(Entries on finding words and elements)
START

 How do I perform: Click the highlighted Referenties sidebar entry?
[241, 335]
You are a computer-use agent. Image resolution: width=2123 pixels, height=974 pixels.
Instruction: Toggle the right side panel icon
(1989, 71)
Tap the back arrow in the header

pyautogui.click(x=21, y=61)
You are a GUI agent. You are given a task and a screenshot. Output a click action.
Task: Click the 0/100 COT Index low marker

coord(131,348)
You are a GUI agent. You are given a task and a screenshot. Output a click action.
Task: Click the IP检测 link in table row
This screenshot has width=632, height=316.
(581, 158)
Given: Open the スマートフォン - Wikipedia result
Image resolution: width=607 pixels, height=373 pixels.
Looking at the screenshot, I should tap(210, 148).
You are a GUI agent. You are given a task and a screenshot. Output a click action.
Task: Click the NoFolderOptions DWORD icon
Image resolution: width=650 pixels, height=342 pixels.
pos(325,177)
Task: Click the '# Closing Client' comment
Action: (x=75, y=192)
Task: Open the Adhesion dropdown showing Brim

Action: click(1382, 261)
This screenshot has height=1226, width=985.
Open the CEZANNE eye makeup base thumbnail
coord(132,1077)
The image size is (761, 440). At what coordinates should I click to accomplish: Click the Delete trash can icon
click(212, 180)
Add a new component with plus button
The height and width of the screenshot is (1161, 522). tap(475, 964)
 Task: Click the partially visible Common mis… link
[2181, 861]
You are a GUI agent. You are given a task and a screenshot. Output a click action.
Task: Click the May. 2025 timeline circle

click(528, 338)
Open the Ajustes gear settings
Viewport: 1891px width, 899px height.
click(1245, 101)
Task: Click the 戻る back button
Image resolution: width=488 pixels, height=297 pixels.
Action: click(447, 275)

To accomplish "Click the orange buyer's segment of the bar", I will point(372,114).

END

Problem requirements - Print every item above verbatim, keeping each line unchanged.

Output -
 How do I perform: Click the highlighted Referenties sidebar entry?
[241, 335]
You are a computer-use agent. Image resolution: width=2123 pixels, height=974 pixels.
Instruction: Toggle the right side panel icon
(1989, 71)
Tap the back arrow in the header

pyautogui.click(x=21, y=61)
You are a GUI agent. You are given a task and a screenshot. Output a click action.
Task: Click the 0/100 COT Index low marker

coord(131,348)
You are a GUI agent. You are given a task and a screenshot. Output a click action.
Task: Click the IP检测 link in table row
This screenshot has width=632, height=316.
(581, 158)
Given: Open the スマートフォン - Wikipedia result
Image resolution: width=607 pixels, height=373 pixels.
Looking at the screenshot, I should tap(210, 148).
You are a GUI agent. You are given a task and a screenshot. Output a click action.
Task: Click the NoFolderOptions DWORD icon
Image resolution: width=650 pixels, height=342 pixels.
pos(325,177)
Task: Click the '# Closing Client' comment
Action: (x=75, y=192)
Task: Open the Adhesion dropdown showing Brim

Action: click(1382, 261)
This screenshot has height=1226, width=985.
Open the CEZANNE eye makeup base thumbnail
coord(132,1077)
The image size is (761, 440). At what coordinates should I click to accomplish: Click the Delete trash can icon
click(212, 180)
Add a new component with plus button
The height and width of the screenshot is (1161, 522). tap(475, 964)
 Task: Click the partially visible Common mis… link
[2181, 861]
You are a GUI agent. You are given a task and a screenshot. Output a click action.
Task: Click the May. 2025 timeline circle

click(528, 338)
Open the Ajustes gear settings
Viewport: 1891px width, 899px height.
click(1245, 101)
Task: Click the 戻る back button
Image resolution: width=488 pixels, height=297 pixels.
Action: click(447, 275)

To accomplish "Click the orange buyer's segment of the bar", I will point(372,114).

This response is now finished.